→ **Work item**: Using the entries below, say how many of the lines carry "computer". Write the number alone.

(Records from a collection)
:::

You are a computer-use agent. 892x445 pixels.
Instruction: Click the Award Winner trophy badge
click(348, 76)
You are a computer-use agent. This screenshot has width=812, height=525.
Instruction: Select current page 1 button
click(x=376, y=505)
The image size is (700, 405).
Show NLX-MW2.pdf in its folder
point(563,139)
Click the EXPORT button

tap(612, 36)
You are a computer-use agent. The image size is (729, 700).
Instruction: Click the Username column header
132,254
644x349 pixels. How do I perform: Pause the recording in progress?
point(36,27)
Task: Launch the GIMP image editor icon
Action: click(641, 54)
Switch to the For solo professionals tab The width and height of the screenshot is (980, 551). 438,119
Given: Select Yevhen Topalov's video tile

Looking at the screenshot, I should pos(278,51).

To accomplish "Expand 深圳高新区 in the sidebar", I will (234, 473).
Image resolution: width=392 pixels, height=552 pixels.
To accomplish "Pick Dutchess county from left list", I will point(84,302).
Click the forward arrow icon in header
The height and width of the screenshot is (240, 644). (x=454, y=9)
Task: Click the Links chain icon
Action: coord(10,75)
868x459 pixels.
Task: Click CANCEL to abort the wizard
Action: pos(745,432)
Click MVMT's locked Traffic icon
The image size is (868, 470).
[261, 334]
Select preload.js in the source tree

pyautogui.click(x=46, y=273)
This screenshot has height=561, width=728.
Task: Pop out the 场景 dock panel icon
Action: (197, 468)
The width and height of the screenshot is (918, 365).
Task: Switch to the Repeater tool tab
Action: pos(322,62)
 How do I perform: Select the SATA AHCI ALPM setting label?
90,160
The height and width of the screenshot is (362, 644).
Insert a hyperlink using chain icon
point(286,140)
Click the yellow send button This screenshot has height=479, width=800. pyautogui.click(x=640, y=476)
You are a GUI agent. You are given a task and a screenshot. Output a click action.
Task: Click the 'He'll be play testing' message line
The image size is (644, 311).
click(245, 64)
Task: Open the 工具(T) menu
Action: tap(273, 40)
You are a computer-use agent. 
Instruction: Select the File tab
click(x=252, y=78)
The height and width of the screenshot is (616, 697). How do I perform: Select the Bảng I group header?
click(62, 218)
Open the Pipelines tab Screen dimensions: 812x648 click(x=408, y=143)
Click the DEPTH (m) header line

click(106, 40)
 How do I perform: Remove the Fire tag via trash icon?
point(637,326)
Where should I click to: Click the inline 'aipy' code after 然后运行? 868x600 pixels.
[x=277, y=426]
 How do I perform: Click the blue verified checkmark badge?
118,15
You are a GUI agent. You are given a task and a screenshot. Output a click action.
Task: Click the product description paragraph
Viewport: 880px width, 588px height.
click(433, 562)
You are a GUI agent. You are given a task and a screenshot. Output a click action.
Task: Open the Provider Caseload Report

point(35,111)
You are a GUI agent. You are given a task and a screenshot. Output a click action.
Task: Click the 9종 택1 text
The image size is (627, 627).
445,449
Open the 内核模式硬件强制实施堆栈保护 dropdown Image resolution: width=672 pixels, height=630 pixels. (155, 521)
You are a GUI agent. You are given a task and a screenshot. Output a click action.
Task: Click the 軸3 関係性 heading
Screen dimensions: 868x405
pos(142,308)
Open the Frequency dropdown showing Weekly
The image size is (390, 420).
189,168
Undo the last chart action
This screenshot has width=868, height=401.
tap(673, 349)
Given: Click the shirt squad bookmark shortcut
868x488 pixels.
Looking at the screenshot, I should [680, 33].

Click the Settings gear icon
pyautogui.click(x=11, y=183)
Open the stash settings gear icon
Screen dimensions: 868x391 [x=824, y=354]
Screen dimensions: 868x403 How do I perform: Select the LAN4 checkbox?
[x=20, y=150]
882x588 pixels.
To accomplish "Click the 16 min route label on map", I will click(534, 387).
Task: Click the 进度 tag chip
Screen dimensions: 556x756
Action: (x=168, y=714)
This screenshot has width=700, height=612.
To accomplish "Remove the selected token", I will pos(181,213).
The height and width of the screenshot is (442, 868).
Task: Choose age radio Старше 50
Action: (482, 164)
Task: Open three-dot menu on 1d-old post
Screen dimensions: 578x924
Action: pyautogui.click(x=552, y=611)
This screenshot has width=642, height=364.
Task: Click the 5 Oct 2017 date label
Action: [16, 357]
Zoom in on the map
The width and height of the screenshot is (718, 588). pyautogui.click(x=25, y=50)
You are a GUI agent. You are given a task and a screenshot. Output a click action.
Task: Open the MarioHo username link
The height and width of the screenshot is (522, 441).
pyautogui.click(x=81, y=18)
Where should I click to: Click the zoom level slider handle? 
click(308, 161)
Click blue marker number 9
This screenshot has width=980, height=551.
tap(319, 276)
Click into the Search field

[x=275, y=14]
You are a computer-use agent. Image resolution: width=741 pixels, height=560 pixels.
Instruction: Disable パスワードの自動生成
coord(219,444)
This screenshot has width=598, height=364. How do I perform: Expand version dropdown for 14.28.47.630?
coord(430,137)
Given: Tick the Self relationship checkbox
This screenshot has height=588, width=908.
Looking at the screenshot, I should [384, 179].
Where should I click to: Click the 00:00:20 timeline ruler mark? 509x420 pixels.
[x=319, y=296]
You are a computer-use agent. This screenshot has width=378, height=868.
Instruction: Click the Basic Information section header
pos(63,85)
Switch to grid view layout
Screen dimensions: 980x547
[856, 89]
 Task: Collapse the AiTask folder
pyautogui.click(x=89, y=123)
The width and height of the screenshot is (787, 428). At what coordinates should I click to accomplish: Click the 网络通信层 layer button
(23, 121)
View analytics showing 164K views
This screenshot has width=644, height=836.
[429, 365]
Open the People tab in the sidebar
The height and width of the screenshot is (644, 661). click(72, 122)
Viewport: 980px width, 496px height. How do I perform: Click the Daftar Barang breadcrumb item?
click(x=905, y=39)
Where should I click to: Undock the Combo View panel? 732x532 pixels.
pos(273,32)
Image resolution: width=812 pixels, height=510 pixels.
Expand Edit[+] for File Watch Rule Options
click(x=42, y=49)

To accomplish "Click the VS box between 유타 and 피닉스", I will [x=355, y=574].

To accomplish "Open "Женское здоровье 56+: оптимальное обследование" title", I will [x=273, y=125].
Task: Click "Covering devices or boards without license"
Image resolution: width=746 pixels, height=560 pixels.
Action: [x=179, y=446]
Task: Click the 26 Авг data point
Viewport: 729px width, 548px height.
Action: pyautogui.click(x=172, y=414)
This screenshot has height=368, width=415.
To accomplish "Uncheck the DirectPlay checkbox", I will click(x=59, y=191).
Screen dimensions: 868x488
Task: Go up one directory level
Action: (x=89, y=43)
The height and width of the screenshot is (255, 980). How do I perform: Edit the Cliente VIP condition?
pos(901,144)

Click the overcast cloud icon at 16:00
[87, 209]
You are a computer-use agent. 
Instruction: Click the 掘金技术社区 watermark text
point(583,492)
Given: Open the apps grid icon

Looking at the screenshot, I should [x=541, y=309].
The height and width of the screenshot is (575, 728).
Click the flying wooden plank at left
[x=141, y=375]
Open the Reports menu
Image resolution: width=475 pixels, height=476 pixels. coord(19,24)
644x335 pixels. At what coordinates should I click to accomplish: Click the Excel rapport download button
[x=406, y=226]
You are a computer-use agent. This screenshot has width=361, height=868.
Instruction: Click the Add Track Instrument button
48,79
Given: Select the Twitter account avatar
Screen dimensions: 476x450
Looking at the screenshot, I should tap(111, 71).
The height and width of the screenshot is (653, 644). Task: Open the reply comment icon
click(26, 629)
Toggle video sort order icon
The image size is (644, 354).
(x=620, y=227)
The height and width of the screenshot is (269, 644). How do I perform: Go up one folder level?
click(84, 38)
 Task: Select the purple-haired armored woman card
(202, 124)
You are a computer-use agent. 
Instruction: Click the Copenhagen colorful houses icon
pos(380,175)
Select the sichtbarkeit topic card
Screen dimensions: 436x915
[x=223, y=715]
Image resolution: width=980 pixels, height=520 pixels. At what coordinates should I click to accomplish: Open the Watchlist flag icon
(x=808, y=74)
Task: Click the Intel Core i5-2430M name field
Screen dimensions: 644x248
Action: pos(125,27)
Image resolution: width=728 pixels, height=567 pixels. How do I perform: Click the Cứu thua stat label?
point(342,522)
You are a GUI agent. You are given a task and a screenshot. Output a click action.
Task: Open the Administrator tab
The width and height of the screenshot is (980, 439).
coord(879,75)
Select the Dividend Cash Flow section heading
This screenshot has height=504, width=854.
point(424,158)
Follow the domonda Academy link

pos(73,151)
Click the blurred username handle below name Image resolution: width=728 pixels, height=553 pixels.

:::

→ **Solution**: 9